* _TASK REQUIREMENTS_:
A - In the Java parsing thread, which javolution method has the asker been using to parse numbers?
B - Write out everything in the Java parsing thread from "By directly I" down to "or better ways?".
C - Continue the Java parsing thread from the point where it stops.

** START OF PROVIDED TEXT **

1

Using the java language I read text files that contain numbers. There are terabytes of data and hundreds of billions of numbers.

The goal is to fetch the data as fast as possible, and minimize GC activity. I want to parse text directly into primitives (double, float, int).

By directly I mean:

  • without instantiating any transient helper object
  • without boxing data in java.lang.Double, java.lang.Float...
  • without creating transient java.lang.String instances (a mandatory step if you are to call JDK Double.parseDouble(...))

So far I have been using the javolution framework:

double javolution.text.TypeFormat.parseDouble(CharSequence sequence);

I looked at the javolution code and it truly does not allocate any transient object. And because it accepts a CharSequence, you can present the characters decoded from the data files without instantiating transient Strings.

Are there alternatives or better ways?

Antoine CHAMBILLE
  • 1,676
  • 2
  • 13
  • 29

2 Answers2

2

The method Double.parseDouble(String) does instantiate an object under the hood, but it uses caching, returning a double read from the string.
This answer offers more details.

For the rest of 'em: the Javolution package seems to be written for real-time performance, thus it seems to be a proper package.

** END OF PROVIDED TEXT **
** START OF EXTRACTED RECORDS **

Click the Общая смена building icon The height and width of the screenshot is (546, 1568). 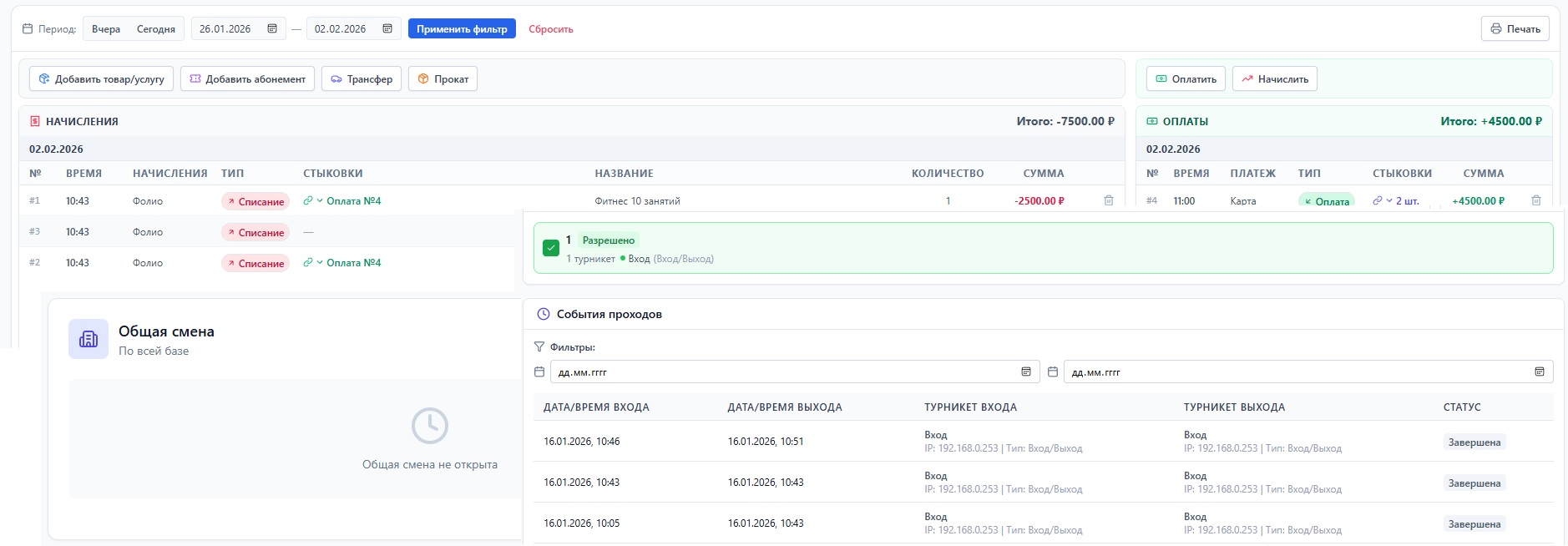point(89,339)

** END OF EXTRACTED RECORDS **
** START OF EXTRACTED RECORDS **

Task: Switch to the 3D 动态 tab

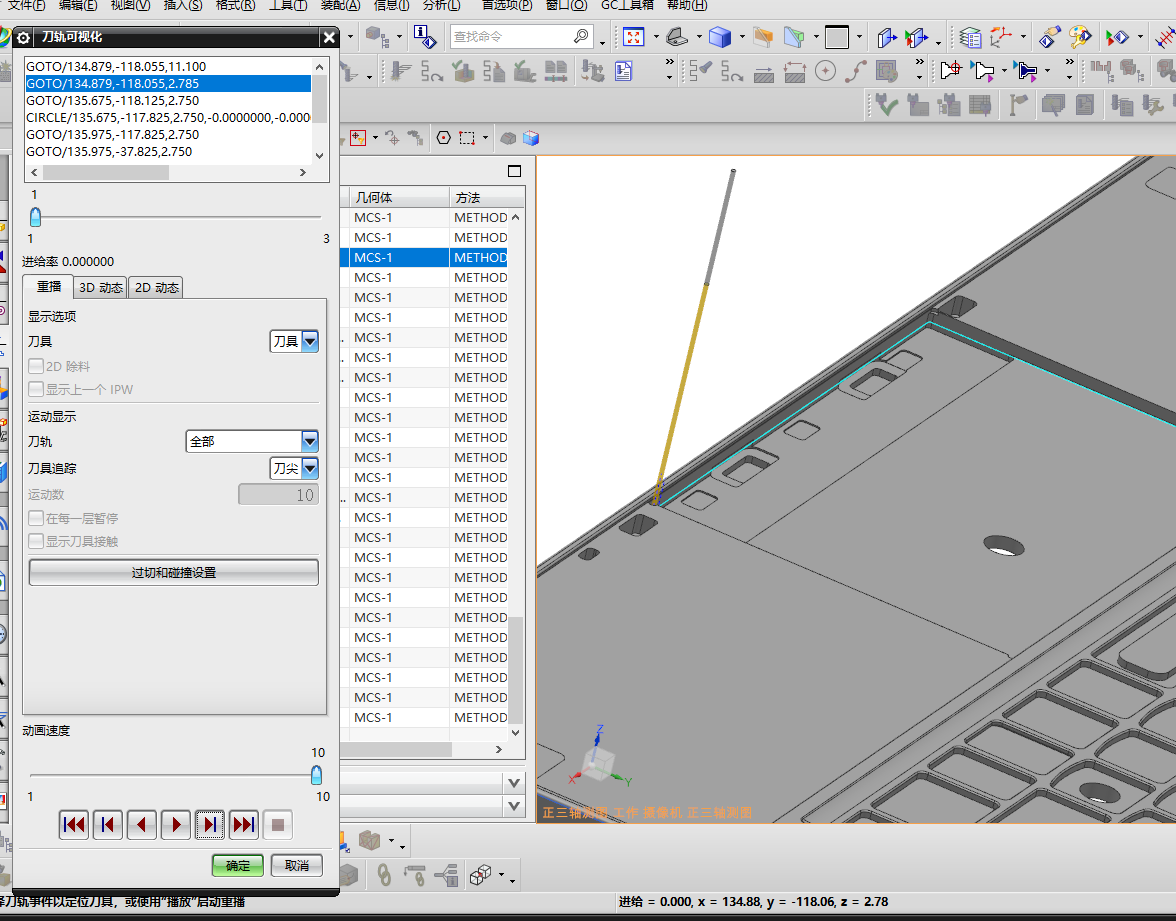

** END OF EXTRACTED RECORDS **
** START OF EXTRACTED RECORDS **

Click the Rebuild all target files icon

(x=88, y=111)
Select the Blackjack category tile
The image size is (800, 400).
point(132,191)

** END OF EXTRACTED RECORDS **

* _ANSWERS FOR THE EXERCISE_:
A - The method is double javolution.text.TypeFormat.parseDouble(CharSequence sequence).

B -
By directly I mean:

  • without instantiating any transient helper object
  • without boxing data in java.lang.Double, java.lang.Float...
  • without creating transient java.lang.String instances (a mandatory step if you are to call JDK Double.parseDouble(...))

So far I have been using the javolution framework:

double javolution.text.TypeFormat.parseDouble(CharSequence sequence);

I looked at the javolution code and it truly does not allocate any transient object. And because it accepts a CharSequence, you can present the characters decoded from the data files without instantiating transient Strings.

Are there alternatives or better ways?

C -
Community
  • 1
  • 1
MC Emperor
  • 22,334
  • 15
  • 80
  • 130
  • I think it does for each call create an instance of sun.misc.FloatingDecimal. public static double parseDouble(String s) throws NumberFormatException { return FloatingDecimal.readJavaFormatString(s).doubleValue(); } – Antoine CHAMBILLE Dec 06 '12 at 11:26
  • 1
    I think it instantiates an intermediary object under the hood. http://www.docjar.com/html/api/sun/misc/FloatingDecimal.java.html – Zutty Dec 06 '12 at 11:26
  • Another hidden issue is that Double.parseDouble() only works on a String. So while you are parsing the characters of a file, you also need need to create billions of transient String instance just for the sake of parsing them. – Antoine CHAMBILLE Dec 06 '12 at 11:30
  • @AntoineCHAMBILLE: Yes, but I supposed the text *is* already stored in a String or something that looks like it, because else I don't see the need to *parse* text. – MC Emperor Dec 06 '12 at 11:35
  • It means that the use case was not clear enough. I have updated my question. – Antoine CHAMBILLE Dec 06 '12 at 12:38
1

StreamTokenizer, examined here, may be worth profiling. It parses decimal numbers as double but does not handle scientific notation.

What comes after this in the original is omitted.